:: What you have to do ::
Everything in the records below from the line containing "Instruction: Click the Выход logout link" through the line containing "Where should I" is to be reproduced exactly, those two lines included; no picture is to be copied.

:: Material for this exercise ::
*** Begin section ***
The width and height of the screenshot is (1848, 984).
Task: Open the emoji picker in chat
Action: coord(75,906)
*** End section ***
*** Begin section ***
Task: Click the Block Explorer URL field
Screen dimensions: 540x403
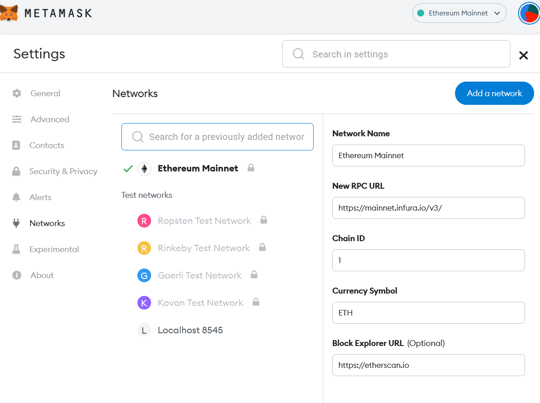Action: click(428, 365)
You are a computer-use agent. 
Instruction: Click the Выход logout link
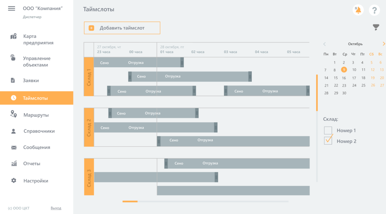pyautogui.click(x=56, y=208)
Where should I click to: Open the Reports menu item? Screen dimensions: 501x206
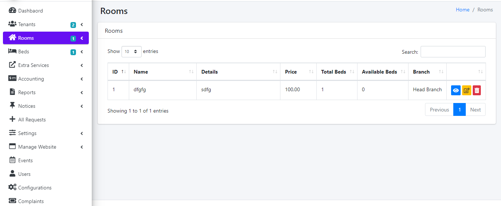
*** End section ***
:: Problem solution ::
Instruction: Click the Выход logout link
pyautogui.click(x=56, y=208)
Where should I click to: Open the Reports menu item? Screen dimensions: 501x206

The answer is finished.